Russia to begin airlifting citizens from Syria

Moscow shows increasing doubt in Assad’s ability to rule, claims it has contingency plans to evacuate thousands

Moscow's Red Square (photo credit: Anna Kaplan/Flash90/File)
Moscow's Red Square (photo credit: Anna Kaplan/Flash90/File)

MOSCOW (AP) — Russia is sending two planes to Lebanon to evacuate Russians from civil war-struck Syria, authorities said Monday, a move that appears to reflect Moscow’s increasing doubts about Syrian President Bashar Assad’s ability to stay in power.

The Emergency Situations Ministry said two of its planes were scheduled to fly to Beirut on Tuesday to carry more than 100 Russians from Syria.

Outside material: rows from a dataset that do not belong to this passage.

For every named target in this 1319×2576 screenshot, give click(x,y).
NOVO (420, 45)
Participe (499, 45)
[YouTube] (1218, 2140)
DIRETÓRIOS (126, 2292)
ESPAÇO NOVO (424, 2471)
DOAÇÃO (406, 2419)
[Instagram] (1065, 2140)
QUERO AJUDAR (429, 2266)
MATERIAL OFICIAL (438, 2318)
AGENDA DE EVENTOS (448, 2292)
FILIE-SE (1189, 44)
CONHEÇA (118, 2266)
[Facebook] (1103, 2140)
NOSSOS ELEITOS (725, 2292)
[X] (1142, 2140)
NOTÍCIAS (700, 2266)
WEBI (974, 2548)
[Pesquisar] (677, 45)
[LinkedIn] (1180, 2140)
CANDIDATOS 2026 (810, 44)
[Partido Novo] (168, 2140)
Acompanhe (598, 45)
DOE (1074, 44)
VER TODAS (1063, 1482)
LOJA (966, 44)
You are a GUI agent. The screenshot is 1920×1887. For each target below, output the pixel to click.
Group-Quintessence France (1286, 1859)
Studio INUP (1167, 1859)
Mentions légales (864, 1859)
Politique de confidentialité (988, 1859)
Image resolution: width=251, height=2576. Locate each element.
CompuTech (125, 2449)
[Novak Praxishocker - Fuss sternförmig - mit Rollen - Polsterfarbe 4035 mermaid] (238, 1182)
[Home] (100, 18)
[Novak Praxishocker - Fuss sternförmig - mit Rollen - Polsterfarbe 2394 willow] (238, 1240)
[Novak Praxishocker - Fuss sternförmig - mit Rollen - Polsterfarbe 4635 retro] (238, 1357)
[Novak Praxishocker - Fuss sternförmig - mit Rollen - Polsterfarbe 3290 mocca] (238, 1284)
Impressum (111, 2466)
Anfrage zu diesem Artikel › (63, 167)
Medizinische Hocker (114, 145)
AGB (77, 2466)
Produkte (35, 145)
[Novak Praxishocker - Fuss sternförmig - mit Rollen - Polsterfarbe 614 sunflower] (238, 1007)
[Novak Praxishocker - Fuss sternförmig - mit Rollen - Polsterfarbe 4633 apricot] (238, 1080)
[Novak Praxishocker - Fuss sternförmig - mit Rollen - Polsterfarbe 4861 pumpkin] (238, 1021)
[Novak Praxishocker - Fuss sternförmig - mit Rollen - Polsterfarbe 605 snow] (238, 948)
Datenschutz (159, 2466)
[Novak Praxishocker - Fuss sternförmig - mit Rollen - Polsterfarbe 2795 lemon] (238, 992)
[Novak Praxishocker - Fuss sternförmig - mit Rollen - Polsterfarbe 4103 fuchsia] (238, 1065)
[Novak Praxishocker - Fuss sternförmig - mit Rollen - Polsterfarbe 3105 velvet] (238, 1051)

Russia has been Assad’s main ally since the start of the conflict in the Arab state in March 2011, using its veto power at the United Nations Security Council to shield Damascus from international sanctions.

But it has recently begun to distance itself from the Syrian ruler, signaling it is resigned to him losing power. Russia’s President Vladimir Putin has said that Russia realizes the need for change in Syria.

Russia’s Foreign Ministry has said that it has contingency plans in place to evacuate thousands of Russians from Syria, most of them Russian women married to Syrians. Only a few thousand have registered with Russian consular officials.

Russian officials said both planes and sea vessels could be used in the effort.

A squadron of Russian Navy ships is currently in the Mediterranean for a planned exercise near Syrian shores later this month. Military officials earlier said that the exercise will simulate both the landing of marines and taking people on board from the shore.

Russia’s naval base in the Syrian port of Tartus is the only such facility it has outside the former Soviet Union.

Assad has dismissed calls that he step down and proposed a national reconciliation conference, elections and a new constitution.

But the Syrian opposition has insisted that he can play no role in a resolution to the conflict, which according to the United Nations has left more than 60,000 people dead since March 2011.

The Syrian government on Monday blamed a rebel attack on a key power line for a blackout that hit Damascus and much of the country’s south overnight, leaving residents cold and in the dark amid a fuel crisis that has stranded many at home.

The Syrian capital’s 2.5 million residents have grown used to frequent power cuts as the country’s conflict has damaged infrastructure and sapped the government’s finances. But some said Monday that the overnight outage was the first to darken the entire capital since the conflict began.

The blackout hit residents especially hard because of rampant fuel shortages and below-freezing temperatures. Getting gas requires waiting in hours-long lines at stations, and cooking fuel and diesel for portable heaters has grown scarce and expensive — forcing people to find other ways to keep warm.

“We covered ourselves from the cold in blankets because there was no diesel or electricity for the heaters,” said retired teacher Mariam Ghassan, 60. “We changed our whole lives to get organized for power cuts, but now we have no idea when the power will come or go.”

At its height, the outage engulfed all of Damascus, and extended to an area at least 50 kilometers (31 miles) north to the town of Zabadani and across the southern provinces of Daraa and Sweida that abut the Jordanian border.

By midday Monday, power had returned to more than half of the capital, and Electricity Minister Imad Khamis said authorities were working to restore it in other areas.

Also Monday, Syria’s defense minister vowed the army will keep chasing rebels all over the country “until it achieves victory and thwarts the conspiracy that Syria is being subjected to.”

Gen. Fahd Jassem al-Freij’s comments came as activists reported air raids and shelling of different areas around Syria, including a helicopter raid in the northeastern town of Tabqa that killed eight people including two women and three children, according to the Britain-based Syrian Observatory for Human Rights.

Tensions have flared between Syria and Turkey after shells fired from Syria landed on the Turkish side of the border. As a result, Germany, the Netherlands and the United States decided to send two batteries of Patriot air defense missiles each to protect Turkey, their NATO ally.

On Monday, German soldiers unloaded trucks carrying the missile systems at the port of Iskenderun, while another ship, carrying the Dutch shipment, waited its turn anchored at the harbor.

Also Monday, Syria’s main opposition coalition said it had failed to select a prime minister or form a transitional government during a weekend meeting in Istanbul.

The National Coalition of Syrian Revolution and Opposition Forces said in a statement that it had formed a committee to “complete the election of a prime minister” within the next 10 days. It also formed seven committees to deal with issues such as diplomatic relations and aiding refugees until a transitional government can be formed.

The group’s failure to select a prime minister is likely to disappoint the United States and its other backers who had pressed for its formation in the hopes that it would provide more cohesive leadership for those seeking to topple Assad.